Итак, в целом «жесты» подтверждают интерес — какой некогда проявлял Эрмольд Нигелл, а после него крестоносцы, — к противникам равного социального положения в ущерб сервам всех стран. У авторов этих поэм различие не вызывает ненависти, они, скорей, преуменьшают, отрицают его. Эти доблестные партнеры — едва ли иноземцы: кроме религии, их ничто не отличает от франков. В Сарагосе королева Брамимонда играет роль дамы посткаролингского общества (из чего можно сделать вывод о когнатическом браке). Есть сарацинские крестные отцы, «принимавшие» крестника из купели! Сарацинам хорошо известны нормы вассалитета и фьефа, так же как турнирное искусство. В самом деле, любой христианский барон может встретить своего двойника в лице (скажем так, в фигуре) сарацина. Описывая эмира Балигана, жонглер может воскликнуть: «Верь он в Христа, вот был бы славный вождь!»{858} — настолько горделивый у того вид. Кстати, он точит оружие, готовясь сразиться лично с Карлом Великим: «Про Жуайёз, меч Карла, слышал он / И потому Пресьозом свой нарек»{859}. В число его достоинств входит даже то, что он, как упоминается в следующей строфе, был «меж мавров славен мудростью своей»{860} [в оригинале — «очень учен в языческой вере»]. После этого ничего удивительного, если он родил сына, достойного быть рыцарем, и если ему известно, что немало «жест» воздает хвалу Карлу Великому{861}.

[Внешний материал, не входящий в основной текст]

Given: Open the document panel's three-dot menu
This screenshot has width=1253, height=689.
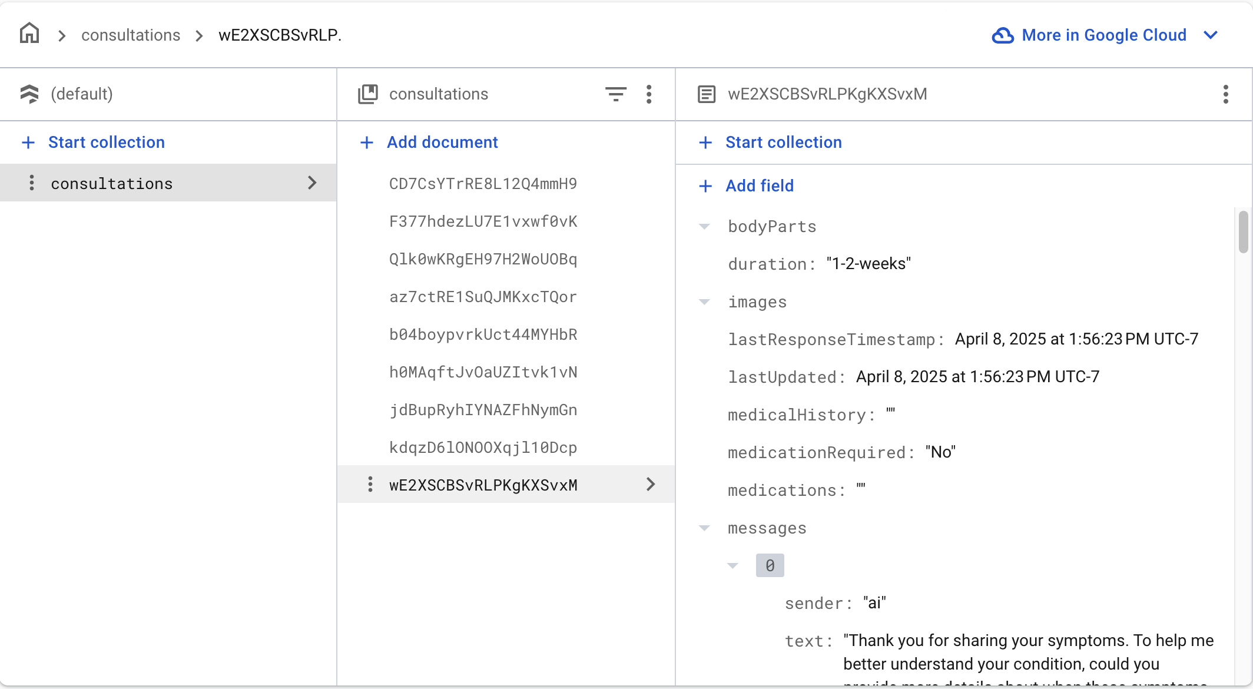Looking at the screenshot, I should [1225, 94].
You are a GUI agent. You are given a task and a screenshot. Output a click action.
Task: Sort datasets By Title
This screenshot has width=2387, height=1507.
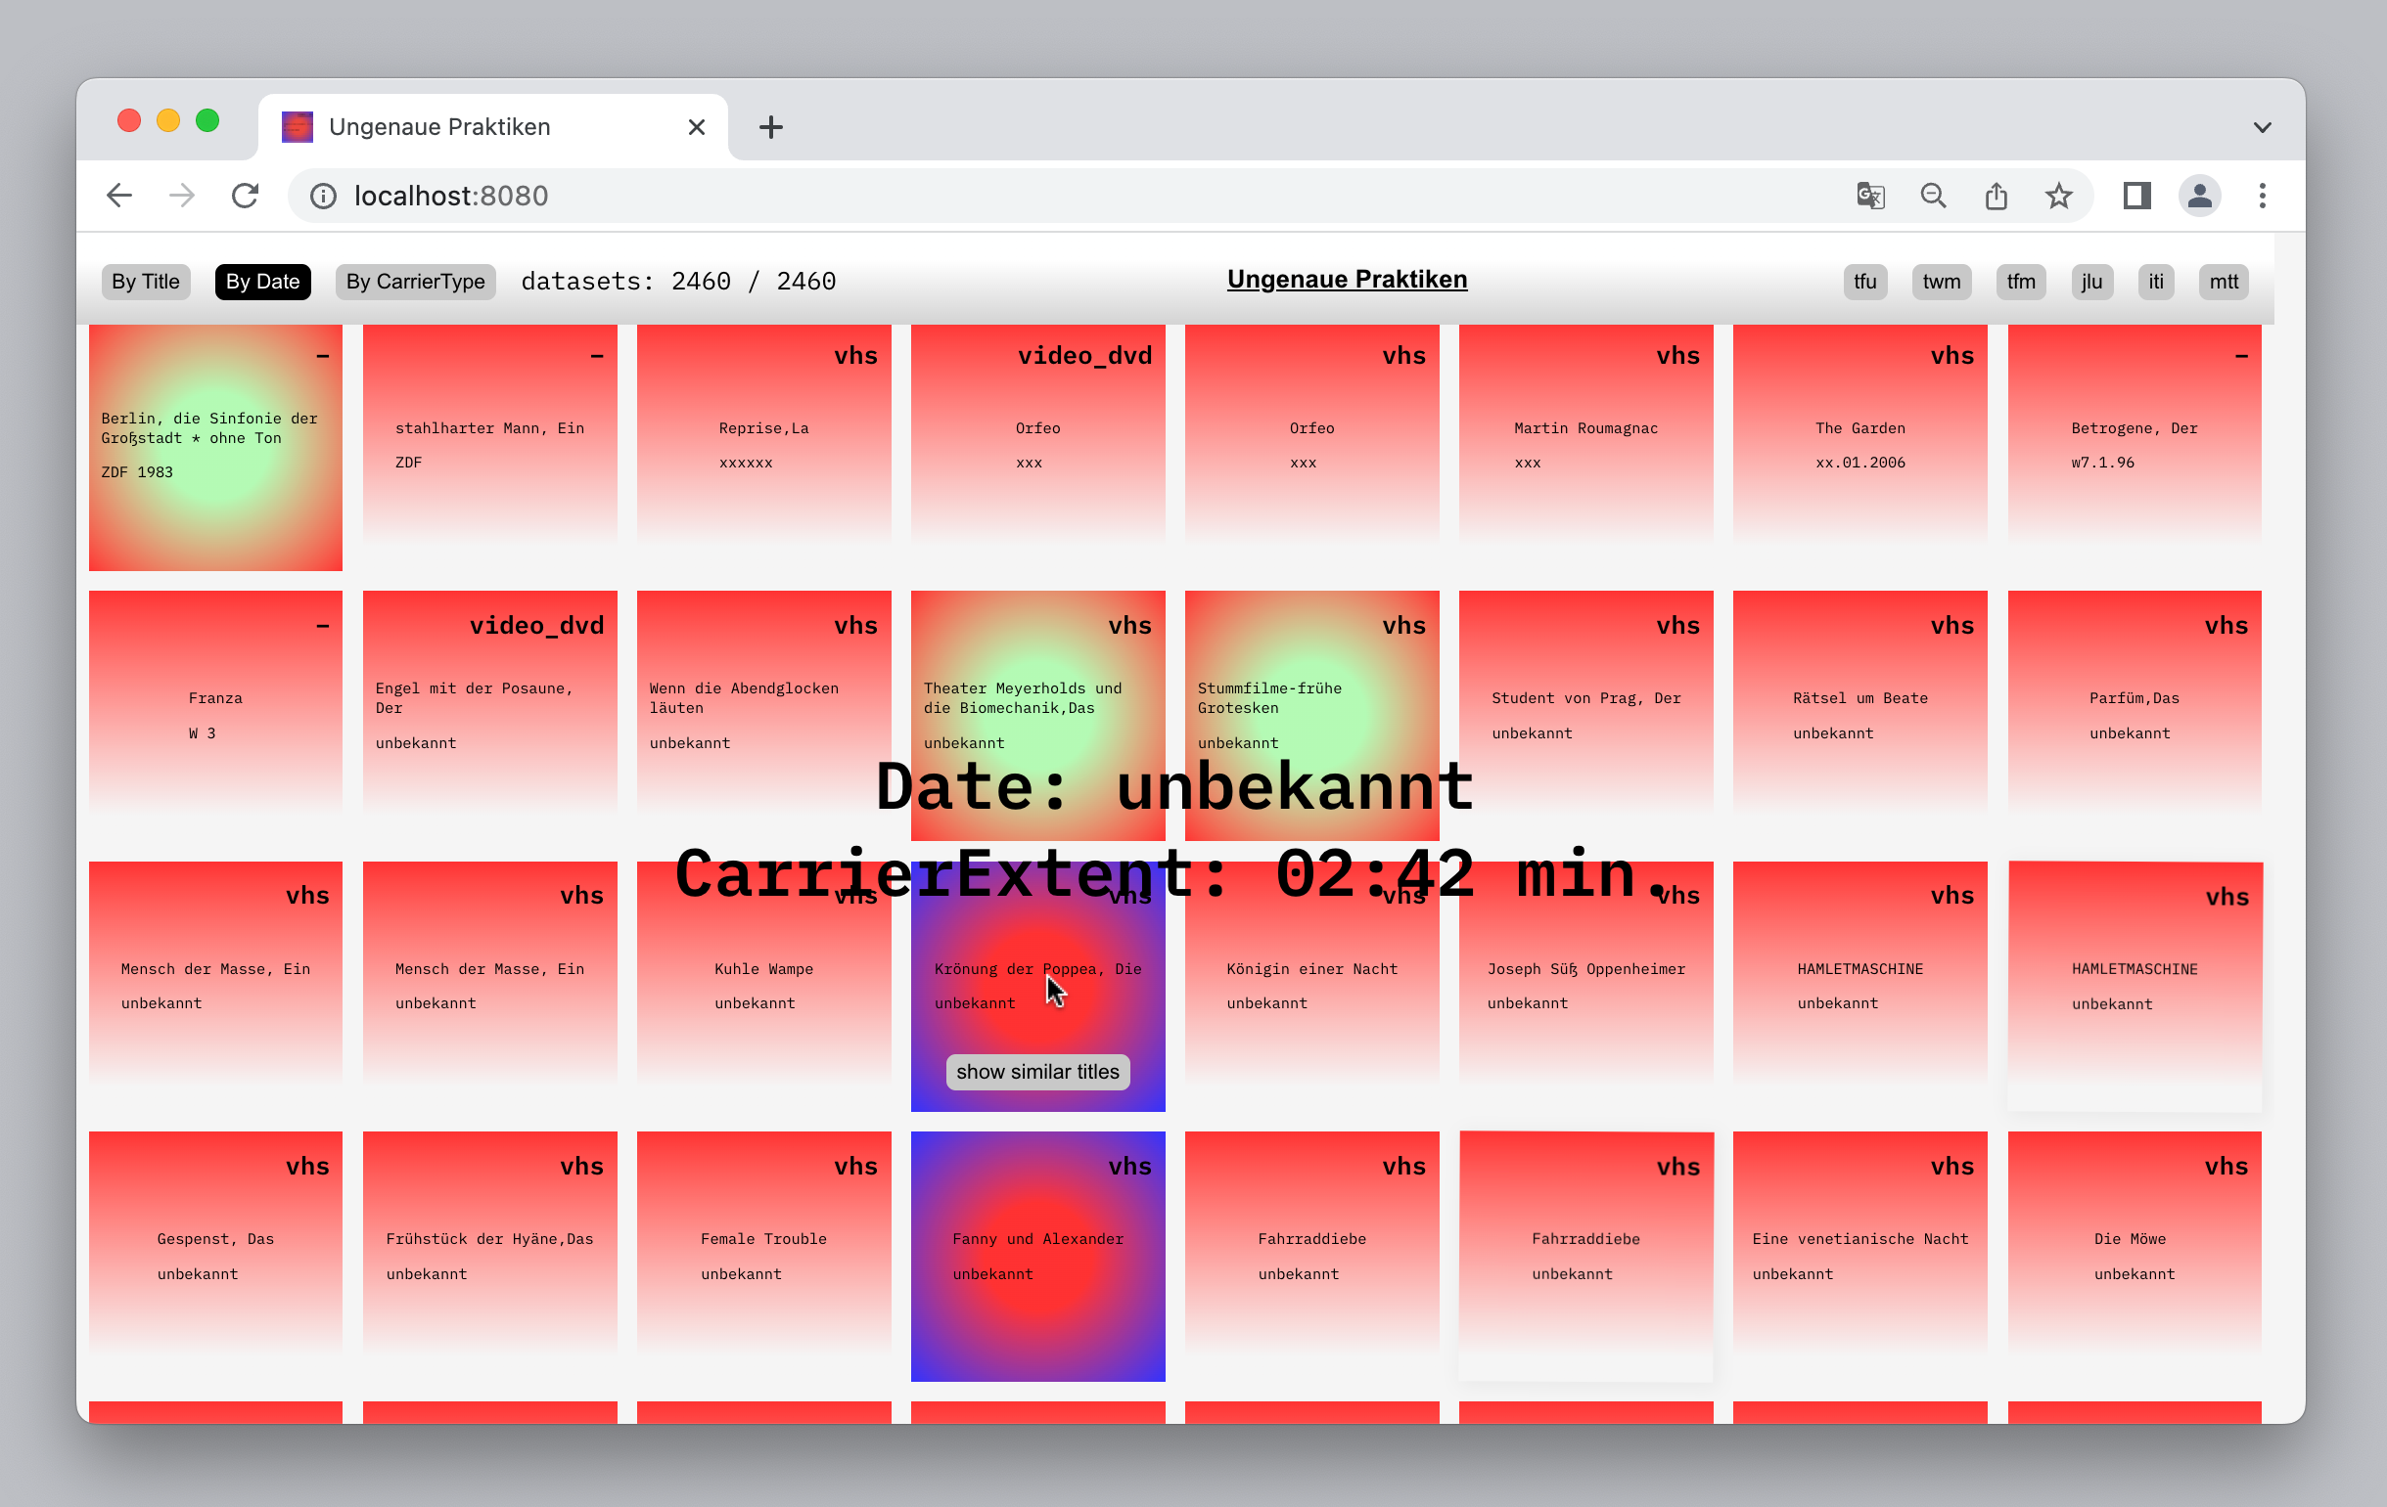(x=146, y=281)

Понятно, что во многих «жестах» сарацины могут становиться христианами либо превращать пленных молодых христиан в превосходных сарацинских рыцарей{862} — пока те вновь не найдут дорогу во Францию, как некогда Раймон дю Буске{863}. Кроме того, что они не христиане, их воспитание не имеет изъянов. Может быть, усердный слушатель именно таких историй предложил в 1140 г. Усаме ибн Мункызу взять сына последнего во Францию в качестве оруженосца?{864}
Вот только если в реальности и были возможны братания такого рода (и переходы в другой лагерь), то не в те периоды, когда война становилась настолько ожесточенной, как ее изображают «жесты». Это неувязка, которая встречается также в поэмах о междоусобных войнах, о мести христиан друг другу.

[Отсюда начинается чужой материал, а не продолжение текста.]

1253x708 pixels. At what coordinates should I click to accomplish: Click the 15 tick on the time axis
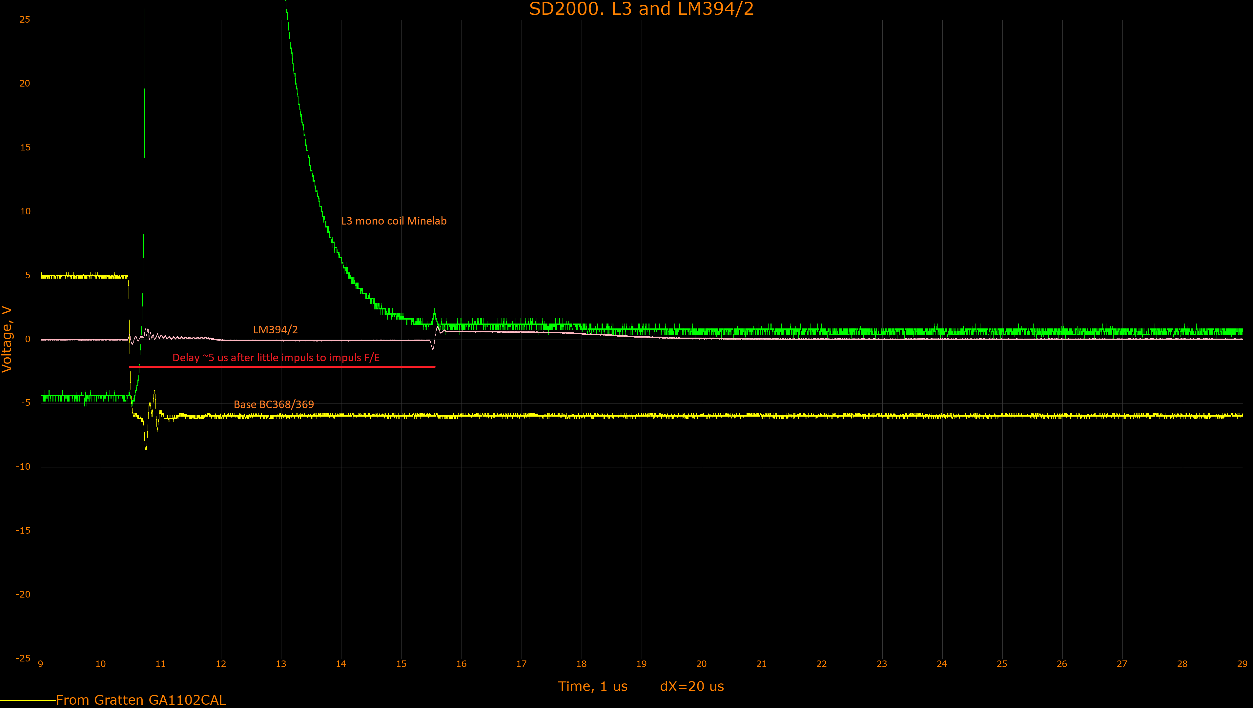(401, 664)
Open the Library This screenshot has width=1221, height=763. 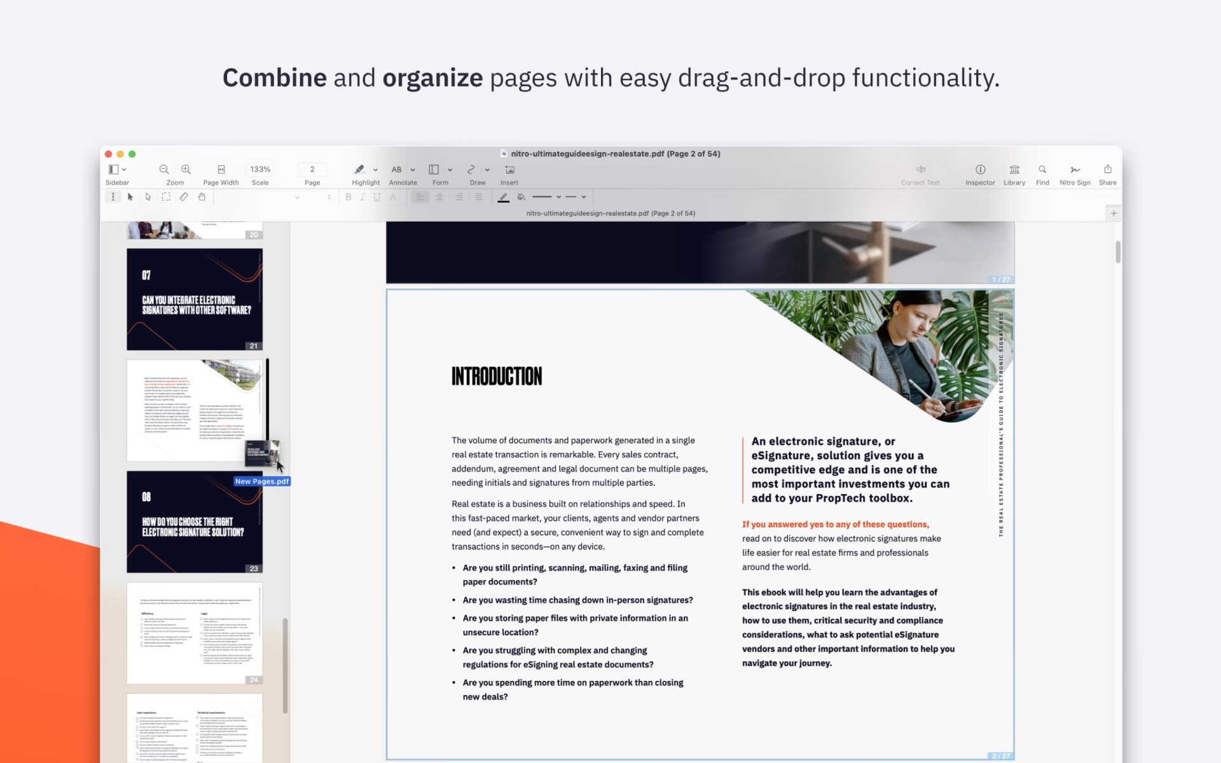(x=1014, y=170)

Что касается описания религиозной практики сарацин, оно свидетельствует о полнейшем незнании ислама и даже о карикатурном изображении тех реалий, которые могли бы быть по-настоящему языческими. Например, король Марсилий Сарагосский и его жена Брамимонда после поражения обращают гнев на своих ложных богов и вымещают на них досаду (эти боги составляют триаду: «Аполлен», «Терваган» и «Магомет»), «Стоял там Аполлен, их идол, в гроте. / Они к нему бегут, его поносят: “За что ты, злобный бог, нас опозорил / И короля на поруганье бросил?”» Потом они срывают с него королевские инсигнии, вешают его, топчут ногами и разбивают на куски. То же происходит впоследствии и с двумя другими{865}. Так вот, если эта сцена и не имеет никакого отношения к сарацинским обычаям, то она довольно близка к некоторым обычаям сельского христианства тысячного года и XI в. Марсилий и Брамимонда здесь занимаются чем-то вроде унижения святых; они обрушивают на «Аполлена» те репрессалии, какими монах Жимон в X в. грозил статуе святой Веры Конкской…{866} Это была практика, которую григорианская Церковь пыталась извести. Все выглядит так, будто автор «Песни о Роланде» хотел косвенно изобличить низовое идолопоклонство, проявляющееся на христианских землях под видом культа святых: надо прекратить подобные действия, нелепые и «сарацинские»!
Подобное отношение к святым во Франции тысячного года еще сохранялось в практике призывов к отмщению, то есть в рассказах об их мести. Ив конечном счете уж лучше сцены такого рода, чем поиск козлов отпущения, какой выливался в погромы. Пусть лучше сарацины дают разрядку эмоциям на своих идолах (ложных), чем на еврейских и христианских подданных… Сами они не ксенофобы, потому что ксенофобами не были создатели «Песни о Роланде», создавшие их образы.
Если французы времен Третьего крестового похода и последующих походов (XIII в.), всецело воспитанные на «жестах», упорно, как и в Первом крестовом походе, пытались снискать уважение сарацин и старались находить с ними взаимопонимание, то потому, что означенные поэмы не разубеждали их в этом. «Жесты» внушали не ненависть к иному, а, скорей, невнимание к самой его несхожести.
Они внушали читателю: уважай в нем то, чем он похож на тебя. Это отдавало нарциссизмом, а не ксенофобией.